→ **Source material**:
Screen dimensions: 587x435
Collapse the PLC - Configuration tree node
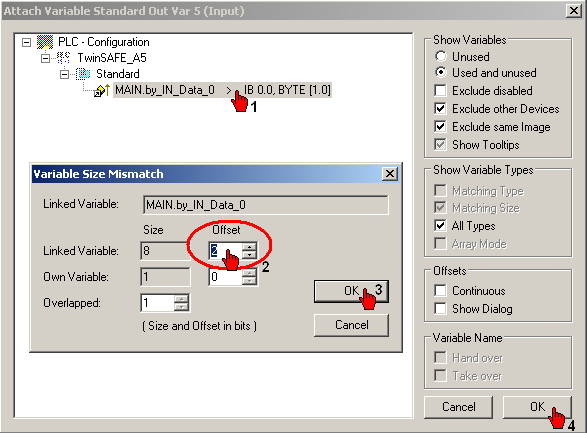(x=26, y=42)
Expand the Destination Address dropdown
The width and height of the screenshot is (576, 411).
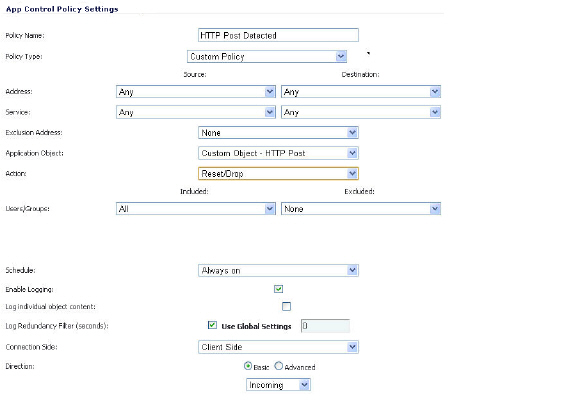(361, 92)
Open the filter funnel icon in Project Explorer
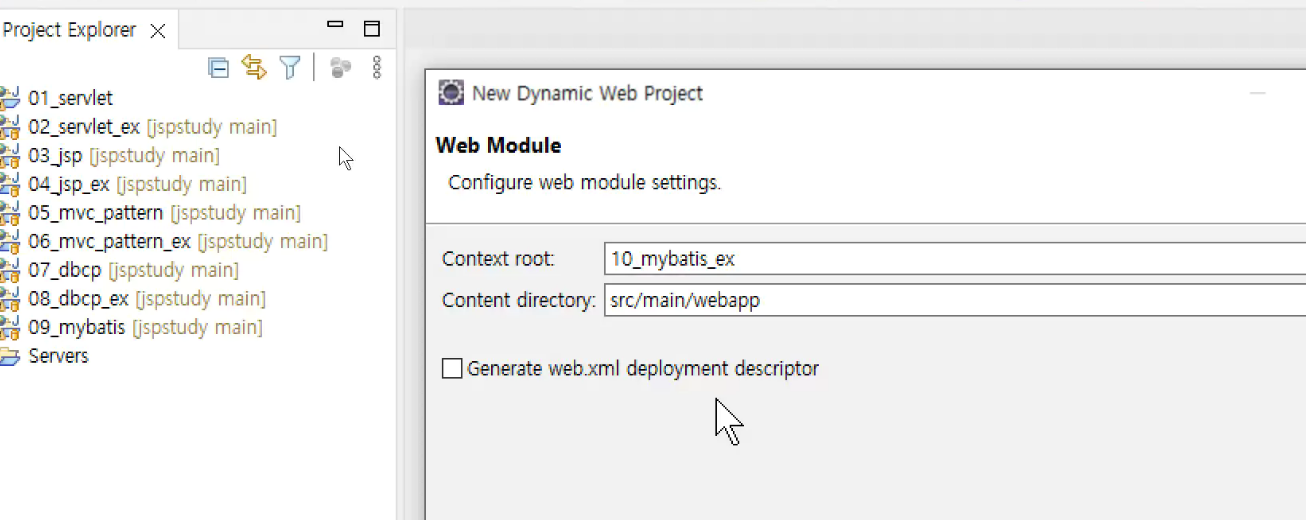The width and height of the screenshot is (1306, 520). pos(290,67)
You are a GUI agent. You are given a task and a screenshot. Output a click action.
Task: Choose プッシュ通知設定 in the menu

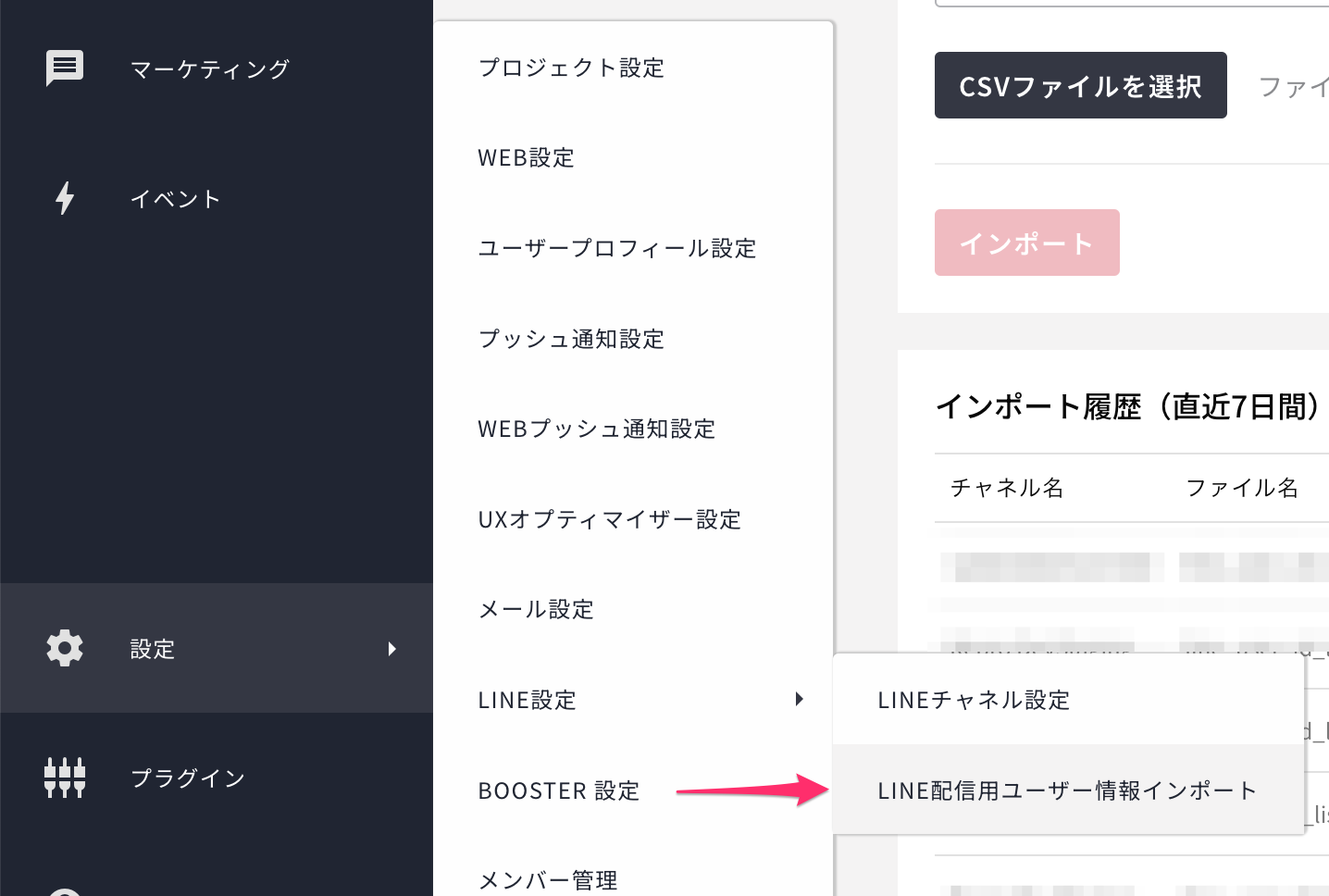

→ **What is needed**: Please make an exact copy of the whole listing and leave out its pictures.

→ **Task result**:
Screen dimensions: 587x435
Collapse the PLC - Configuration tree node
(x=26, y=42)
Expand the Destination Address dropdown
The width and height of the screenshot is (576, 411).
(361, 92)
Open the filter funnel icon in Project Explorer
The width and height of the screenshot is (1306, 520). pos(290,67)
You are a GUI agent. You are given a task and a screenshot. Output a click action.
Task: Choose プッシュ通知設定 in the menu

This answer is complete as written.